Dr Sellberg’s response focused on the fascinating sensual politics involved in the doctor-patient encounters featured in Dickson’s literary examples of stethoscopic examination. The secrecy (or lack of understanding) of the instrument’s inner workings created a knowledge gap between doctor and patient, but it seemingly also created a shared physical experience of the patient’s body, as the heart could be heard by both.
Drawing attention to the fact that already in William Harvey’s famous treatise on the circulation of the blood De Motu Cordis (1628), there is significant emphasis on a sensual encounter between doctor and patient through tactile measurement of the pulse. Sellberg thus posed the question of whether the study of the heart perhaps invites a multi-sensory viewpoint even before the introduction of an instrument. Considering the limited visual understanding of the living heart at this time, she furthermore suggested that the object of the stethoscope engaged in a pre-existing tension within the clinical encounter between seeing and other types of sensual knowledge of the body.
The paper and the response together elicited a lively discussion by the audience, over a 90-minute session. The recording of the session can be found on the Australasian Health and Medical Humanities Network’s website.
The second WIP session, featuring new work by member Vanessa Bartlett, on “Kathy High Cultural Imaginaries of Microbial Hacking,” will be held on August 17. This session will focus on the relationship between artwork by Kathy High and the brain-gut microbiome.
You can register for the next event or subscribe to receive notices and updates from the Australasian Health and Medical Humanities Network.

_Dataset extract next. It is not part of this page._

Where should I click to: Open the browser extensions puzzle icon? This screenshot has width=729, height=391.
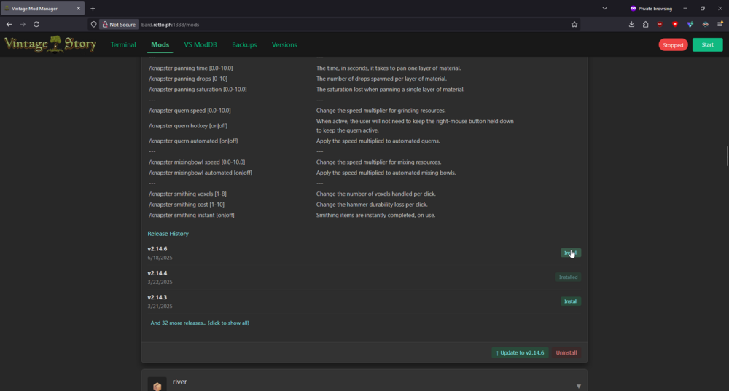646,24

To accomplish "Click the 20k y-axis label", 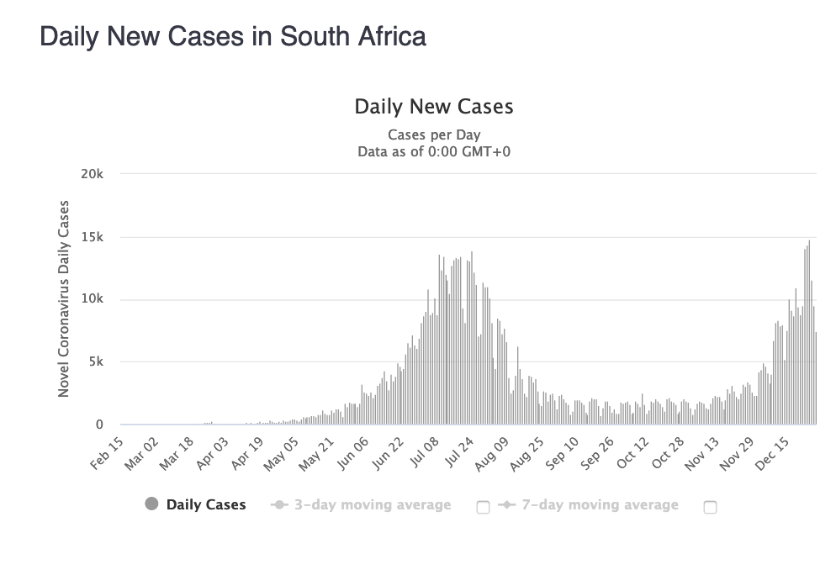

Elizabeth Stephens in an Associate Professor in Cultural Studies at the University of Queensland, and Founder and Convenor of the Australasian Health and Medical Humanities Network. Her most recent monograph is Normality: A Critical Genealogy (Chicago UP), co-authored with Peter Cryle. Her recently completed Future Fellowship examines the history of experimentation as a site of intersection between the arts and sciences.
Melissa Dickson is a Senior Lecturer in Victorian Literature at the University of Birmingham, where she teaches across the long nineteenth century and researches the relationships between Victorian literature, science, and medicine. She is the author of Cultural Encounters with the Arabian Nights in Nineteenth-Century Britain (2019), co-author of Anxious Times: Medicine and Modernity in the Nineteenth Century (2019), and co-editor of Progress and Pathology: Medicine and Culture in the Nineteenth Century.
Karin Sellberg is a lecturer in humanities at the School of Historical and Philosophical Inquiry, University of Queensland. She is primarily a literary scholar with research interests in feminist philosophy, gender studies, medical humanities and queer theory. Her publications include the two edited books Gender: Time(Macmillan, 2018) and Corporeality and Culture (Ashgate, 2014), five journal special issues, and a forthcoming book on transgender narratives of self and embodiment.